Константин Федорович, понимая и чувствуя символистский язык, свою литературную биографию воспринимал отстраненно, спокойно относясь к возвышенной риторике друга, сулящего ему славу мастера «завершенной аполлонической формы». Разделяя эстетические установки Волошина, его устремления духовного поиска, он лишь часто повторял: «Мы с Максимилианом Александровичем дополняем друг друга»

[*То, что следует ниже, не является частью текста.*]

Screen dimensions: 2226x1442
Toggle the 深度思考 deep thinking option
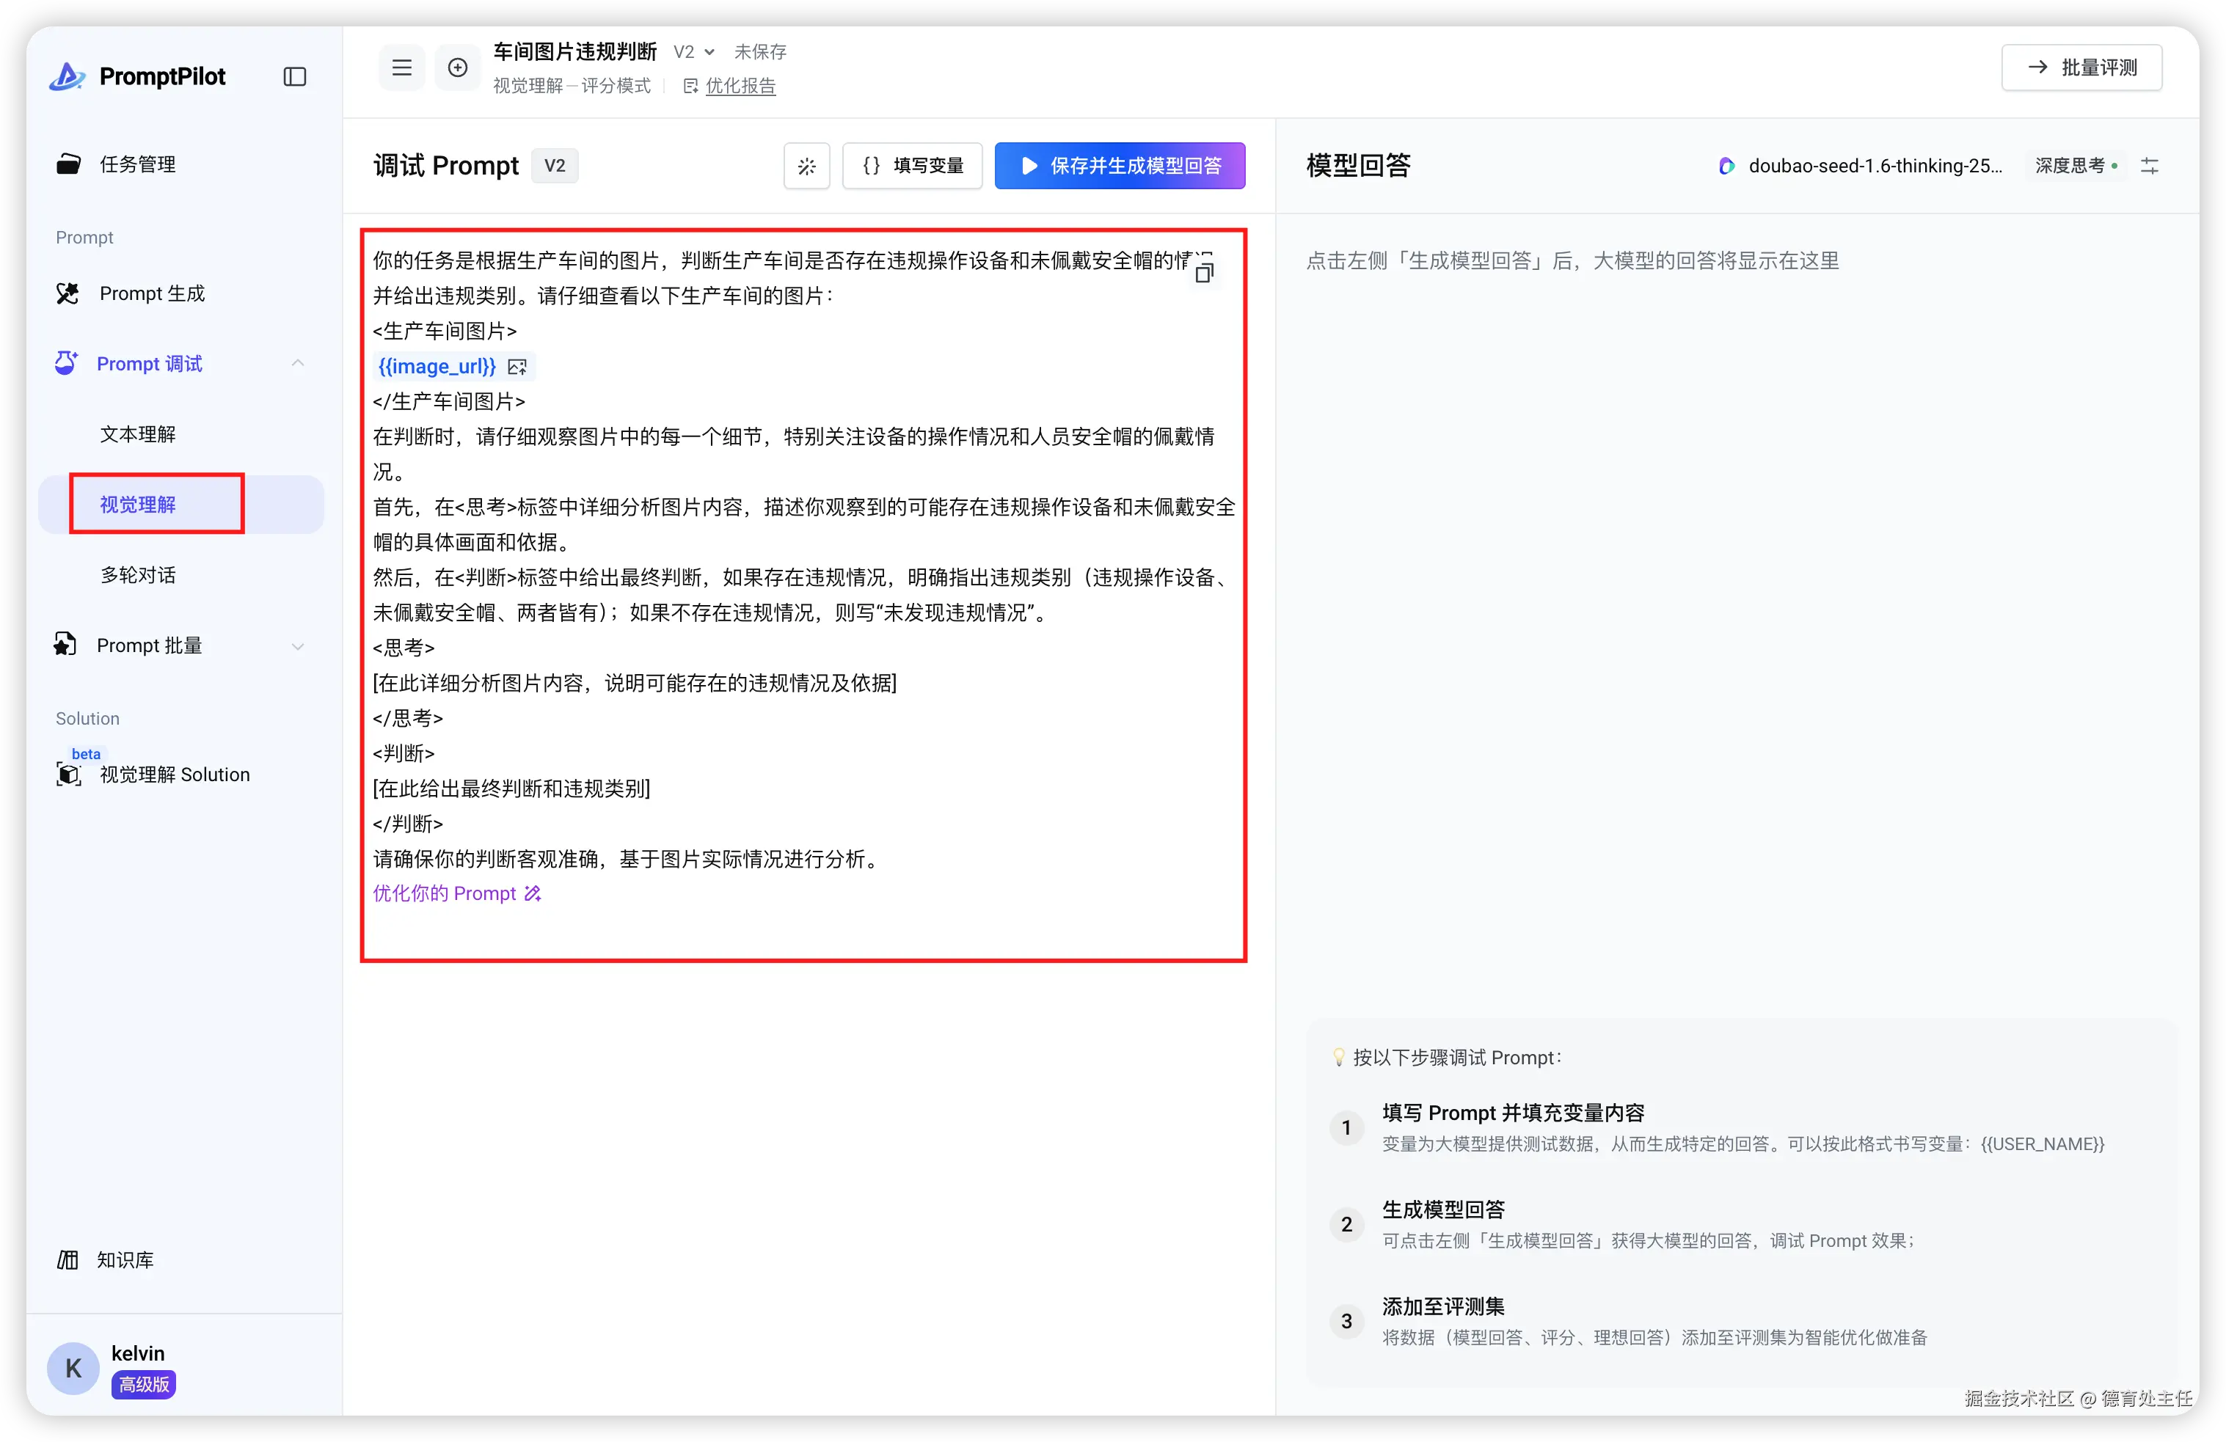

[314]. О том же в письмах Кандаурову высказывался обыденно и просто: «Грешный человек, люблю я эту жизнь, захолустную жизнь среднего человечка, люблю, когда она вокруг меня протекает, беспритязательная, скромная, не тормоша тебя и не волнуя. Зато как же и мечтается до забвения в таком болоте! Горит душа и тоскует. В мечтах создаешь себе другой, неведомый, сказочно далекий и прекрасный мир. Право, не будь жизнь такой скучно-серенькой вообще, не было бы на земле ни мечты огненной, ни художеств всяких»
[315].
Дом Богаевского в художественных кругах был не менее известен, чем волошинский, но отличался традиционным семейным бытом, сдержанной избирательностью в отношении гостей. Аскетичная мастерская воспринималась как настоящий храм искусства, в котором художник ему принадлежит и служит. Стены были сплошь увешаны картинами, которые казались огромными; лилово-коричневые, серо-охристые, малахитовые пейзажи напоминали фрески. Своих гостей, особенно художников, Волошин обязательно направлял к Богаевскому. И Кандауров в первом же разговоре с Юлией Леонидовной говорит о мастерской художника как о феодосийской достопримечательности, посещение которой сулит заведомое удовольствие. Побывав там, Оболенская, как в раму, вписала в нее элегический портрет Богаевского:
Вы нас вели сквозь чащи сада
Под тень древесных верениц,
Темно-коричневого взгляда
Не отрывая от страниц.
«Я поняла действительно только одно, что он – прелесть, а посвящение это построено на действительном моем чувстве какой-то неумолимости от его рисунков»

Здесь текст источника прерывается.